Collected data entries

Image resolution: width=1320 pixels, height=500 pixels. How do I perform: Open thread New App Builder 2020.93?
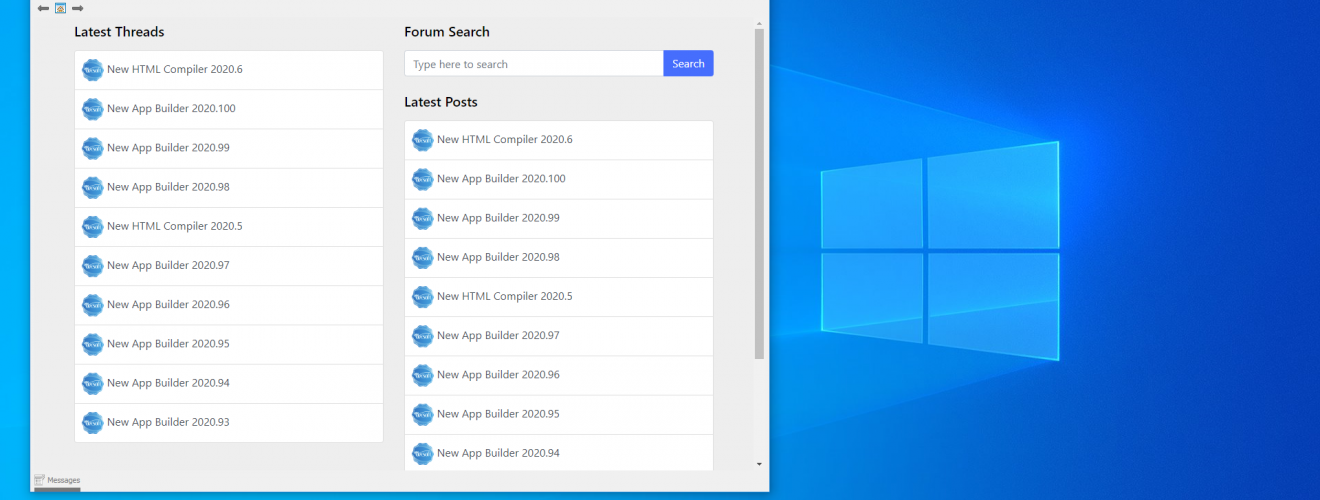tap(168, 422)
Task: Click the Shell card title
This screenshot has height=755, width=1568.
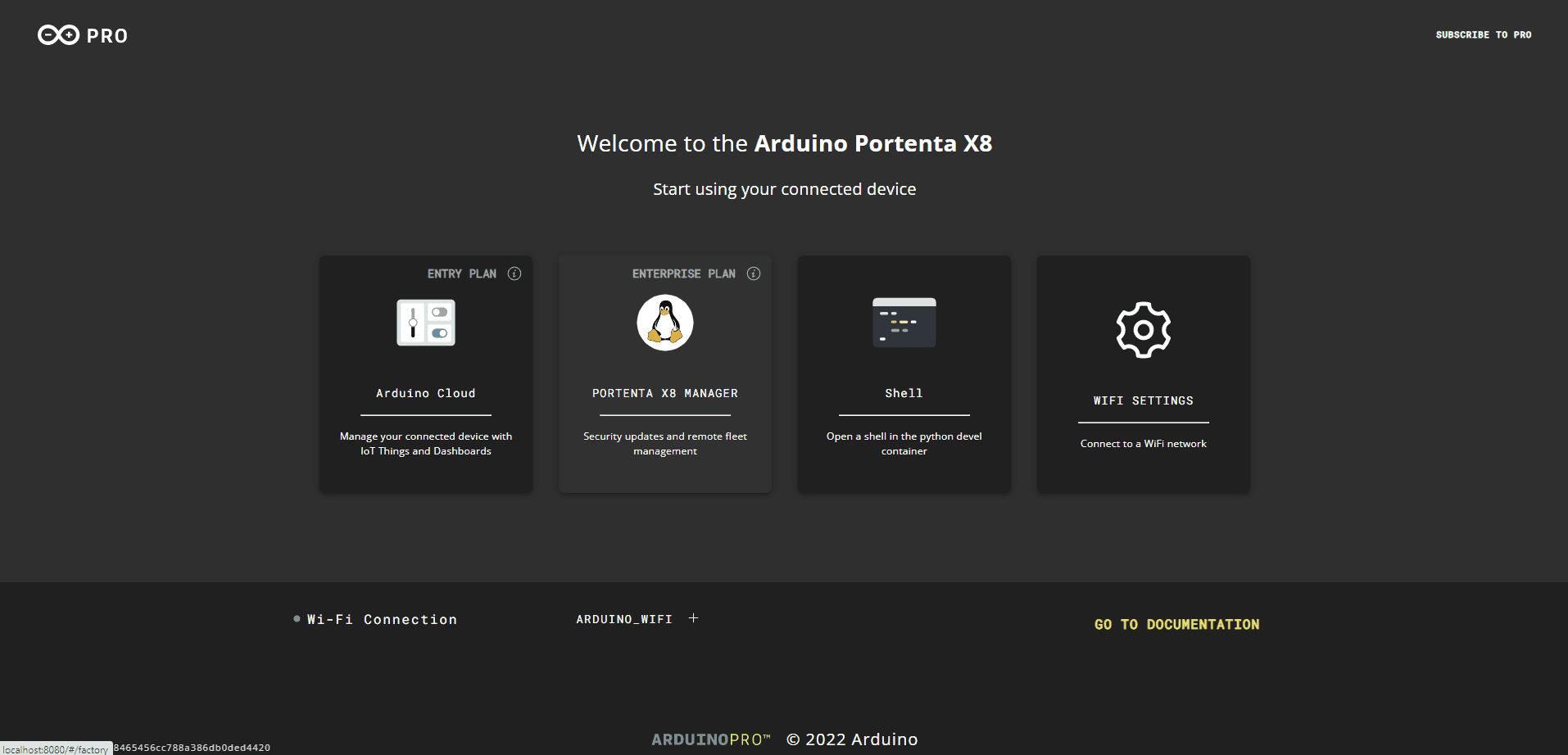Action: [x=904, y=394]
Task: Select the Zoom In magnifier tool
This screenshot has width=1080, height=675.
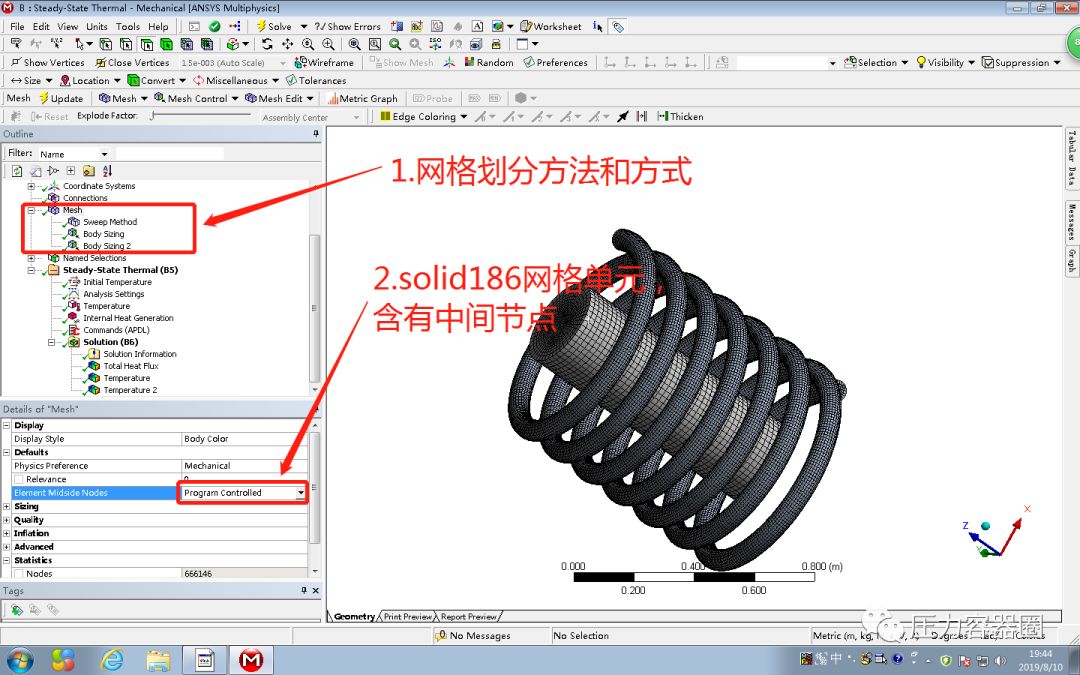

### PROBLEM DESCRIPTION
Write out the lines of every record word for word, leaving the pictures out of the answer.

### COMPLETE ANSWER
Image resolution: width=1320 pixels, height=500 pixels. How do I perform: Open thread New App Builder 2020.93?
tap(168, 422)
Task: Click the Shell card title
This screenshot has height=755, width=1568.
Action: [x=904, y=394]
Task: Select the Zoom In magnifier tool
This screenshot has width=1080, height=675.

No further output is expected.